Deuda de los tucumanos consigo mismos y con Pelli

21 Jul 2019

Tucumán fue -y afortunadamente lo sigue siendo- una tierra fértil de talentos, muchos de los cuales han trascendido los límites provinciales y la han prestigiado. El viernes, se apagaron los 92 años de César Pelli, arquitecto que encontró su lugar bajo el sol en las alturas de los rascacielos de varios rincones del mundo.

Hijo de nuestra Universidad, donde se graduó en 1949, gracias a una beca del Institute of International Education, en 1952 viajó a Estados Unidos para hacer un master en la Universidad de Illinois. Después de recibirse trabajó en el estudio del gran arquitecto finlandés-norteamericano Eero Saarinen, un paso fundamental para su especialización. Con la muerte de Saarinen pasó a hacerse responsable de diseño en grandes empresas de arquitectura e ingeniería en Los Ángeles.
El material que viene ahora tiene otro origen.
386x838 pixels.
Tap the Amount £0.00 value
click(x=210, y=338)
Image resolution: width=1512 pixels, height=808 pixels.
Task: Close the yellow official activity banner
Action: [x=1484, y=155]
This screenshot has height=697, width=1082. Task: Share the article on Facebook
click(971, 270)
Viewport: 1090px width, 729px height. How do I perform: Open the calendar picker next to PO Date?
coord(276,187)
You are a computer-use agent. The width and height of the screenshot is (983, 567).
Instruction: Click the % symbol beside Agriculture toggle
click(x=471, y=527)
En 1960 regresó a Tucumán y enseñó en la UNT. Al iniciarse los setenta ya había adquirido renombre en todo el país. En 1976, la Universidad de Yale lo designó decano de su Escuela de Arquitectura y, al año siguiente, se instaló por cuenta propia, con “César Pelli & Asociates”. El catálogo de sus obras es impresionante: la embajada norteamericana en Tokio; el Winter Garden de Niágara Falls; el Pacific Design Center de Los Ángeles; el Winter Garden en World Financial Center de Nueva York; la expansión y remodelación del Museo de Arte Moderno Neoyorkino, las Torres Petronas, de Kuala Lumpur; la Sede de NTT, la Compañía Nacional de Teléfonos de Japón, etcétera. Obtuvo con su equipo de diseñadores el Primer Premio por la Sede Central de Conferencias en Viena, en 1989, recibió el Premio a la Firma Arquitectónica del Instituto Americano de Arquitectos y en 1995 su Medalla de Oro.
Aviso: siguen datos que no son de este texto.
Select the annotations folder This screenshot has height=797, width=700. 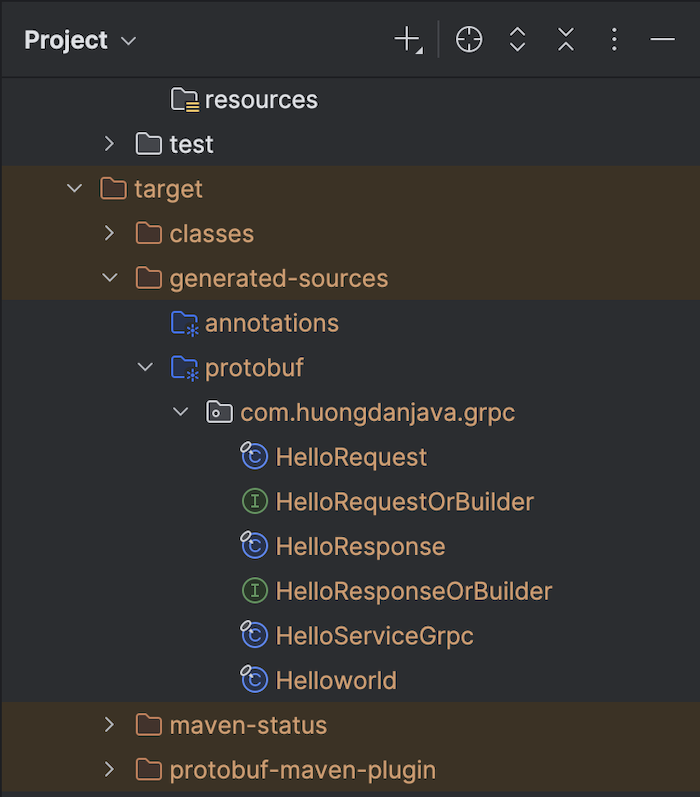coord(271,323)
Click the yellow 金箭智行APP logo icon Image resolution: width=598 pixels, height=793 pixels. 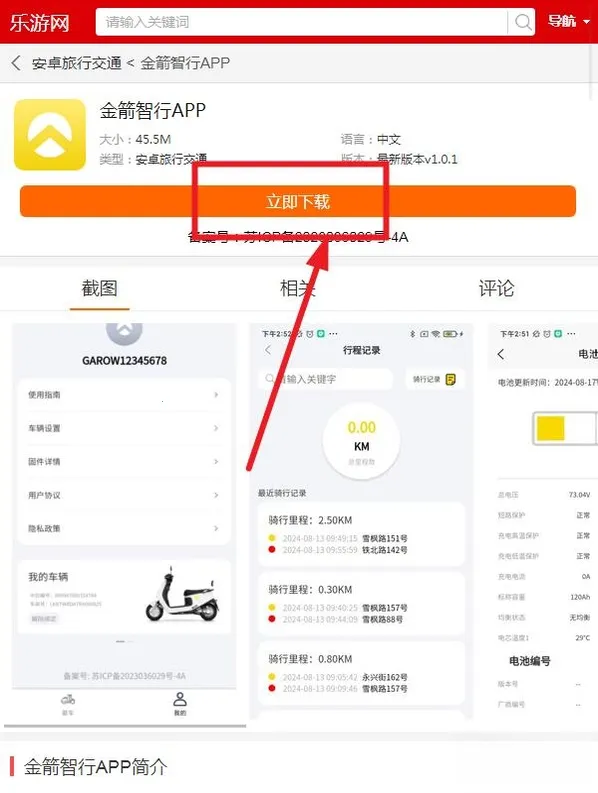click(50, 135)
Al igual que Pelli, hubo otros tucumanos que con su labor y talento hicieron conocida esta provincia más allá de nuestras fronteras. Sin embargo, en muchos casos, estos no han sido lo suficiente valorados por sus comprovincianos porque no los conocen o porque rápidamente se les busca defectos para mermar su prestigio bien ganado. Lola Mora (1866-1936), por ejemplo, fue nuestra escultora más importante; varias de sus obras la recuerdan en San Miguel de Tucumán, pero no hay ninguna efeméride que la homenajee.

Muchos de ellos podrían ser homenajeados con bustos o con calles o plazas que lleven sus nombres o con el estudio de su producción en el ámbito educativo, tanto en la literatura, la música, las artes plásticas o las ciencias. ¿Cuánto sabemos los tucumanos de Juan Bautista Alberdi, padre de la Constitución Nacional, de Nicolás Avellaneda, Julio Roca, los dos presidentes que nuestra provincia le dio al país?

Los arquitectos no suelen ser figuras que despiertan una suerte de idolatría en una sociedad como lo son, por ejemplo, los deportistas o las figuras del rock. Sin embargo, Pelli fue un hombre que sobre la base de humildad, talento, perseverancia, pragmatismo y buena suerte construyó un camino trascendente, sin menospreciar nunca sus orígenes. Reconoció el valor de su provincia en su formación y en su concepción de la arquitectura. Considerado uno de los arquitectos más importantes de las últimas décadas a nivel mundial, paradójicamente los tucumanos no contamos con ninguna de sus creaciones, pese a que hubo algunos intentos que se frustraron por falta de visión o mezquindades de nuestra clase política.

Sería bueno que su diseño del Centro Cívico de Tucumán que se hallaba en su etapa final, se concretara finalmente. Sería un modo de homenajear a este gran tucumano, aunque él ya no pueda enterarse.